Proof : T is normal => ||Tv||=||T*v|| . Now, this means from the complex spectral theorem that T has a diagonal matrix with complex entries.

But, T is real => while calculating the modulus of the column vectors, we can deduce that
the entries on the diagonal are actually real with 0 imaginary components.

=> T is self adjoint since a self adjoint operator has all real eigen values.

Thanks Micromass :)

 Sci Advisor HW Helper P: 9,470 The Spectral Theorem in Complex and Real Inner Product Space Here is an excerpt from the math 4050 notes on my web page: Cor: Structure of normal operators. Assume T:V-->V is a normal operator on a finite dimensional inner product space. 1) If V is a complex space, with minimal polynomial m(T) = ∏(t-cj)^dj, all cj distinct, then V decomposes into an orthogonal direct sum of eigenspaces Vj = ker(T-cj). I.e., all dj = 1, and there is an orthonormal basis of V in which the matrix of T is diagonal. 2) If V is a real space, with minimal polynomial m = ∏(t-ci)^di∏qj^ej, all ci distinct real scalars, and all qj distinct irreducible real monic quadratic polynomials, then i) V is an orthogonal direct sum of the invariant subspaces ker∏(T-ci) and ker∏qj(T). ii) The eigenspaces ker∏(T-ci) decompose into one dimensional invariant subspaces, and the invariant subspaces ker∏qj(T) decompose into indecomposable invariant two dimensional subspaces, on each of which qj is the minimal polynomial. iii) In particular all di =1, and all ej =1. The matrix of T on the eigenspace ker∏(T-ci) is diagonal with ci along the diagonal, and the matrix of T on ker∏qj(T) is a block matrix with 2 by 2 matrices of form |aj -bj | |bj aj |, along the diagonal, where the roots of qj are aj ± i bj. We get all the theorems from steps 1) and 2) by induction.
P: 53
 Quote by mathwonk Here is an excerpt from the math 4050 notes on my web page: Cor: Structure of normal operators. Assume T:V-->V is a normal operator on a finite dimensional inner product space. 1) If V is a complex space, with minimal polynomial m(T) = ∏(t-cj)^dj, all cj distinct, then V decomposes into an orthogonal direct sum of eigenspaces Vj = ker(T-cj). I.e., all dj = 1, and there is an orthonormal basis of V in which the matrix of T is diagonal. 2) If V is a real space, with minimal polynomial m = ∏(t-ci)^di∏qj^ej, all ci distinct real scalars, and all qj distinct irreducible real monic quadratic polynomials, then i) V is an orthogonal direct sum of the invariant subspaces ker∏(T-ci) and ker∏qj(T). ii) The eigenspaces ker∏(T-ci) decompose into one dimensional invariant subspaces, and the invariant subspaces ker∏qj(T) decompose into indecomposable invariant two dimensional subspaces, on each of which qj is the minimal polynomial. iii) In particular all di =1, and all ej =1. The matrix of T on the eigenspace ker∏(T-ci) is diagonal with ci along the diagonal, and the matrix of T on ker∏qj(T) is a block matrix with 2 by 2 matrices of form |aj -bj | |bj aj |, along the diagonal, where the roots of qj are aj ± i bj. We get all the theorems from steps 1) and 2) by induction.
Hi Mathwonk, Thanks a lot. These are helpful.

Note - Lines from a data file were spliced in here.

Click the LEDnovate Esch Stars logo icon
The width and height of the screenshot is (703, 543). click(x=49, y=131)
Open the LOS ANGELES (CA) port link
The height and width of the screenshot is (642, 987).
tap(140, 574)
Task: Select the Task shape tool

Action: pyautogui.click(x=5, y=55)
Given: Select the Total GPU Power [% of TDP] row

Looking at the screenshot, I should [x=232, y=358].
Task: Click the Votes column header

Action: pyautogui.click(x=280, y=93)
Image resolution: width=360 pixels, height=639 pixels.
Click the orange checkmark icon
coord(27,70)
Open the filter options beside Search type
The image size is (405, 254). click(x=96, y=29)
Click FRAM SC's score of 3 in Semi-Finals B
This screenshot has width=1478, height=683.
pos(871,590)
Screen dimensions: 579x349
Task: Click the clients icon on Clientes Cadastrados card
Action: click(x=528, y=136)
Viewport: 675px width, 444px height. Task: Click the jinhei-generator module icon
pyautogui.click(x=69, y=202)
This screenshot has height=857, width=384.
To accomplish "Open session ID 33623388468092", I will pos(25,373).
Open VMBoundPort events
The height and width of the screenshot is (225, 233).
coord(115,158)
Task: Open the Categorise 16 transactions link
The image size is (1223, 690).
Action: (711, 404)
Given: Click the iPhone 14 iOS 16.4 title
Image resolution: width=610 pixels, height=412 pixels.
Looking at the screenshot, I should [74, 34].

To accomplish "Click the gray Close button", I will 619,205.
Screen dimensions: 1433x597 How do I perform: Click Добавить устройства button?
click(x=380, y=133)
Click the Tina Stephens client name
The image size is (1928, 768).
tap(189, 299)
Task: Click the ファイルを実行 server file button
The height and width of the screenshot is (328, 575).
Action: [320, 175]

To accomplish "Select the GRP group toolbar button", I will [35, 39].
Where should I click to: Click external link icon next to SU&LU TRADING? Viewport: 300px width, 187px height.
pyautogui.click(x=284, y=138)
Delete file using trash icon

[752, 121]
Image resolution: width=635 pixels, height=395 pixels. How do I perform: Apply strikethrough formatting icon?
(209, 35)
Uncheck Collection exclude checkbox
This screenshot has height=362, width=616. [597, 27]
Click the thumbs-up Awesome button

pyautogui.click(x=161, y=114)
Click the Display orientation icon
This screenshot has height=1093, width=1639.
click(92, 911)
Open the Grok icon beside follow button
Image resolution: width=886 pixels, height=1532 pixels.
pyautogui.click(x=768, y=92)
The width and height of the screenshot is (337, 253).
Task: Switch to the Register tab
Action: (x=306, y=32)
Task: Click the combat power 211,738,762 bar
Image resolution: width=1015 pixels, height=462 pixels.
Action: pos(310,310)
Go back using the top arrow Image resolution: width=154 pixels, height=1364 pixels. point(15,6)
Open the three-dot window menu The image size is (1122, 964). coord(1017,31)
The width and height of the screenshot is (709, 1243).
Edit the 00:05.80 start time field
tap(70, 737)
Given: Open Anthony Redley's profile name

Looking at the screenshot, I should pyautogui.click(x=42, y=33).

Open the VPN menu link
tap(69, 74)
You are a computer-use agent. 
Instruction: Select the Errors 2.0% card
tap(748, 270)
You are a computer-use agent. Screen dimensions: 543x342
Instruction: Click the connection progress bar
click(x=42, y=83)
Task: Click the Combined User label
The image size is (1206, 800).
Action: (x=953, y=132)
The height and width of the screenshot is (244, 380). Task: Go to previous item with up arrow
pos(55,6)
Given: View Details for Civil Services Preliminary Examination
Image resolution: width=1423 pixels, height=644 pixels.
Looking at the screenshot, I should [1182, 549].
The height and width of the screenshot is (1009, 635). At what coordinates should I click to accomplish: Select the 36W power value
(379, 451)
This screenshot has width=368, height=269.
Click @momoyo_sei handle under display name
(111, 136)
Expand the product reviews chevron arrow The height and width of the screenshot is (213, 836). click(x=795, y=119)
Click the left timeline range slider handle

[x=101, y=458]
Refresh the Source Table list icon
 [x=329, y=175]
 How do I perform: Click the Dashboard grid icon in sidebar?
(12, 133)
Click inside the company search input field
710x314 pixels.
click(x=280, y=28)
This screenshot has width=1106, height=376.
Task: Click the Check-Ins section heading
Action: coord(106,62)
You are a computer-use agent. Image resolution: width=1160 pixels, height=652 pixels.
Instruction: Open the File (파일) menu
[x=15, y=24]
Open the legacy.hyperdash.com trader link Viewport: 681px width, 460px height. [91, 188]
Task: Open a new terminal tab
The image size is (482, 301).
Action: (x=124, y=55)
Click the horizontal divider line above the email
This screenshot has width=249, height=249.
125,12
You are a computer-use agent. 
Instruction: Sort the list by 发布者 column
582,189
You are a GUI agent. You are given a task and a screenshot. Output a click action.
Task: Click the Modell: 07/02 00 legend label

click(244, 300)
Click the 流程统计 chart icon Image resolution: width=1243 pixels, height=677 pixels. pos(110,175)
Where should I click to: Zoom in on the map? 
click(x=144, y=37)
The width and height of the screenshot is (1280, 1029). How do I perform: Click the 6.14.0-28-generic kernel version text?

Suppose T in L(V,V) is self adjoint. Then T has real eigen values.V is a real inner product space

Proof : Let n = dim V and choose v in V with v ≠ 0. Then

(v, Tv , ......... , T^n v ) cannot be linearly independent because V has dimension n and we have n+1 vectors. Thus, there exist real numbers ao , ......, an, not all 0 such that

0 = aov + a1Tv+.........+anT^n v
= c (T^2 +mT + nI ) ( T^2 + rT+sI)(T - k1I) ......... ( T - k2I)

the above factorisation is such that m^2<4n and r^2<4s

Now, we also know that since T is self adjoint each of the quadratic expressions above is invertible . Hence, the roots lie amongst the linear expressions.

However, How can the linear expressions guarantee a real root ( Although i can give an another proof to validate that a self adjoint does have real eigen values but does this expression solely substantiate the cause of T having real eigen values ? ) . Only when the degree of the above equation n is odd , can we be sure that it would by force, have a real eigen value else, we can't be sure.